On March 20, the Ballot Board decided that the legalization issue would be eligible for this year’s ballot. The board, chaired by Ohio Secretary of State Jon Husted, gave the proposal the green light after deciding that the language of the proposal contained no more than one issue. Now the proposal has just one hurdle to clear before being put on the ballot.

Supporters will need to gather enough signatures to put marijuana legalization before voters in November, and that’s not an easy task.

The issue will need 305,591 signatures from registered voters, to be exact (the number is 10 percent of the votes for last year’s gubernatorial election). These signatures must come from 44 of the state’s 88 counties, and for a county to be among the 44, the total signatures must make up at least 5 percent of that county’s votes in last year’s election. All of these signatures must be submitted by July.

The Ohio Rights Group got this far last year, but it was only able to gather 100,000 signatures, far short of the 385,000 needed. Even with the bar lowered in 2015, it will still be difficult.

But ResponsibleOhio, the group behind the measure, believes that they will succeed where the Ohio Rights Group failed. ResponsibleOhio has the financial backing that the Rights Group did not, thanks to funding from several wealthy donors. So far, they’ve raised more than $36 million.

It also has spokespeople like Lydia Bolander, who are dedicated to getting the word out.

“We’re working with several media outlets around the state, from major newspapers to college news sites,” Bolander said. “We are very active on social media, and we’ll be getting out into the streets and talking to people, explaining how this will benefit them.”

Last year’s failure threw Ohioans’ attitudes about legalization into question, but a poll from last year showed that 87 percent of Ohioans support the legalization of medical marijuana, even though 55 percent have claimed to never have tried the drug. Bolander believes that legalization is in the best interests of all citizens.

“I think that most Ohioans would agree that prohibition has failed,” Bolander said. “We know the laws aren’t working and the consequences have been far ranging…the cost of these bad policies is astronomical.”

ResponisbleOhio’s plan, which is outlined on its website, is to eliminate the drug’s black market by having the state regulate growth and to tax the sale of the plant.

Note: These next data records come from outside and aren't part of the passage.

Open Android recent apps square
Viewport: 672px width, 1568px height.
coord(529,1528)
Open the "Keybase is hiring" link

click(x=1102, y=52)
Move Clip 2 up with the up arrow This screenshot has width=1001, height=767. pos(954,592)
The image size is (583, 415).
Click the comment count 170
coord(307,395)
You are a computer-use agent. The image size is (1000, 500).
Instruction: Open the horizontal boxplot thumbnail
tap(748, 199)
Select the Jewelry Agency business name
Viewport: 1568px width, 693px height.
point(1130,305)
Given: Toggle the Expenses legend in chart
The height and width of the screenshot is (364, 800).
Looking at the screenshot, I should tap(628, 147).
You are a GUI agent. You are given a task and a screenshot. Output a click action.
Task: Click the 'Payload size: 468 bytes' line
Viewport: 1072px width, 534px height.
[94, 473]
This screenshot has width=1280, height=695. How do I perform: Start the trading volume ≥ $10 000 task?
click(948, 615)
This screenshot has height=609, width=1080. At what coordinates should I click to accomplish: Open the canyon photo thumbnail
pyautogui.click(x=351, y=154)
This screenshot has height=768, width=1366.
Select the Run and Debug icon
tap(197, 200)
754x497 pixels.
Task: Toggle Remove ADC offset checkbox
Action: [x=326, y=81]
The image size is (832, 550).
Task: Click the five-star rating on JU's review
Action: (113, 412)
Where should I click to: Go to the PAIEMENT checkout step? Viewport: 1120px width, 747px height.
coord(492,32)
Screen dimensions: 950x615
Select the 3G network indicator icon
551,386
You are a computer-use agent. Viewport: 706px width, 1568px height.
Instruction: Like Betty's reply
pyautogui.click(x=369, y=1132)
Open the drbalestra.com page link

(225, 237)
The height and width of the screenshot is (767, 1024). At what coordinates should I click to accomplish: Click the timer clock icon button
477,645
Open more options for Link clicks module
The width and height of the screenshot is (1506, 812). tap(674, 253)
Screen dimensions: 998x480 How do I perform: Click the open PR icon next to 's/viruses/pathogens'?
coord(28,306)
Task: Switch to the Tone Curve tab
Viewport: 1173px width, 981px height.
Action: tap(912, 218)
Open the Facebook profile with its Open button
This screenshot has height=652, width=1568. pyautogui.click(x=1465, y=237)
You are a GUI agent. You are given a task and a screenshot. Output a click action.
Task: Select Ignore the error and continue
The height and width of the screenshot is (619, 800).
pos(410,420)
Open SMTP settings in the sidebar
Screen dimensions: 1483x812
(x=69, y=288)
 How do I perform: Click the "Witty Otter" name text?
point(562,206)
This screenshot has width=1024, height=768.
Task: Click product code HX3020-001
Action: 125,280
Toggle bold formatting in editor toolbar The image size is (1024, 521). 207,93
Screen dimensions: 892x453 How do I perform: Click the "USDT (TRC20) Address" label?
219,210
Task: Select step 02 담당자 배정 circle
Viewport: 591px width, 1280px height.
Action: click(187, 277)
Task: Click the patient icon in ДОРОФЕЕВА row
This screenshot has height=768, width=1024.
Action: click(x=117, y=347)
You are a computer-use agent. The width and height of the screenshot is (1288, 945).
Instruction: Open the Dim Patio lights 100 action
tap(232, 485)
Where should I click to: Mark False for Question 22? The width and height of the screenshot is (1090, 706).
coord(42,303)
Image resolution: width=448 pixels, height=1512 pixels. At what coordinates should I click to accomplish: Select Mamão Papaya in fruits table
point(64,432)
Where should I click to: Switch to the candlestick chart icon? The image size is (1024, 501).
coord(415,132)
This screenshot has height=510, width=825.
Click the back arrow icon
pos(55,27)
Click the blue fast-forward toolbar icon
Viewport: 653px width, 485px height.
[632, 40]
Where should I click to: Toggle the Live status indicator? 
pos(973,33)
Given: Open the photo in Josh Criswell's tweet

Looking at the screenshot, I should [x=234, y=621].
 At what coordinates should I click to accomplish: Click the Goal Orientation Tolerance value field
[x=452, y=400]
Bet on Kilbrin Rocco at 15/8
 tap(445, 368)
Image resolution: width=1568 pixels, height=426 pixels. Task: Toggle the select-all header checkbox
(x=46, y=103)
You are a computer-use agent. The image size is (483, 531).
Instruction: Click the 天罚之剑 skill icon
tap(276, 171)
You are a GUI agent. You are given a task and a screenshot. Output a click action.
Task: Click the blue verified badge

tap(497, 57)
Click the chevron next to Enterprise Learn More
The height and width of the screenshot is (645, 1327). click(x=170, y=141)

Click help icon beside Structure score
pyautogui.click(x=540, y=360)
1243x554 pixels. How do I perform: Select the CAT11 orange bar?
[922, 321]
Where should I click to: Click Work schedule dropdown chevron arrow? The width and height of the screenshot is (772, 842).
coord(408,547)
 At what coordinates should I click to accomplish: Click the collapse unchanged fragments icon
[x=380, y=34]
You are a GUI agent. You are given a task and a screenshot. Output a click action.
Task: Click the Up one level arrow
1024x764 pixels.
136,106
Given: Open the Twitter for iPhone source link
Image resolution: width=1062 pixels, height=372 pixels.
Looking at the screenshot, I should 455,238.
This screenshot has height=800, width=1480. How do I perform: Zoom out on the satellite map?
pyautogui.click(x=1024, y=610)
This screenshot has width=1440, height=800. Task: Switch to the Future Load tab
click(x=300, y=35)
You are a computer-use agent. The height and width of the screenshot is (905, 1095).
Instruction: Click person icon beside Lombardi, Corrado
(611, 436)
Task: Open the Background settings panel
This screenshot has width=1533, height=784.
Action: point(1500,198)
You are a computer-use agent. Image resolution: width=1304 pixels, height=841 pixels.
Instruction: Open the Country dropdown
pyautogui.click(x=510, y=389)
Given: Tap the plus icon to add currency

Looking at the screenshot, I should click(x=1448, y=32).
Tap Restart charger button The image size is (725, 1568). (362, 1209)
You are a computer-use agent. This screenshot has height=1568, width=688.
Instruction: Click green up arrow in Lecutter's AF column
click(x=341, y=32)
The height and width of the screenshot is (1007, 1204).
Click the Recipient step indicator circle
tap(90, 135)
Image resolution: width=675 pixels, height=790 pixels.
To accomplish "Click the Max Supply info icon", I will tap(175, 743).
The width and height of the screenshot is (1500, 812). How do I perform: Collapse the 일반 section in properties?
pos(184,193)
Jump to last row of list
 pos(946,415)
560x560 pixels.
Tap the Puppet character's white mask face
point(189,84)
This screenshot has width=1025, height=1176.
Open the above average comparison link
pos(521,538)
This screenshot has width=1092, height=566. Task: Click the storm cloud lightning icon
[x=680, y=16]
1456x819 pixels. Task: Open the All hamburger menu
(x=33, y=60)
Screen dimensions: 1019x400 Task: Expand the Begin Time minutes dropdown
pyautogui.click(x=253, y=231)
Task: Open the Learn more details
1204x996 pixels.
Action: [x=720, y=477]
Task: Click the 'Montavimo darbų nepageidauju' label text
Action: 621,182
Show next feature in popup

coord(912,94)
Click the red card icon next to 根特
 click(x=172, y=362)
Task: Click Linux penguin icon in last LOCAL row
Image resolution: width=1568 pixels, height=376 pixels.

The tax would be 15 percent for wholesale, 5 percent for retail, and would go towards paying for public services like road maintenance and police.

But Bolander and ResponsibleOhio know that they have a difficult task ahead of them in gathering the needed signatures in time.

“We need to cast a very broad net as to where we’re going to collect signatures,” Bolander said. “You have to get a very broad coalition of supporters — a diverse range of signers and voters.”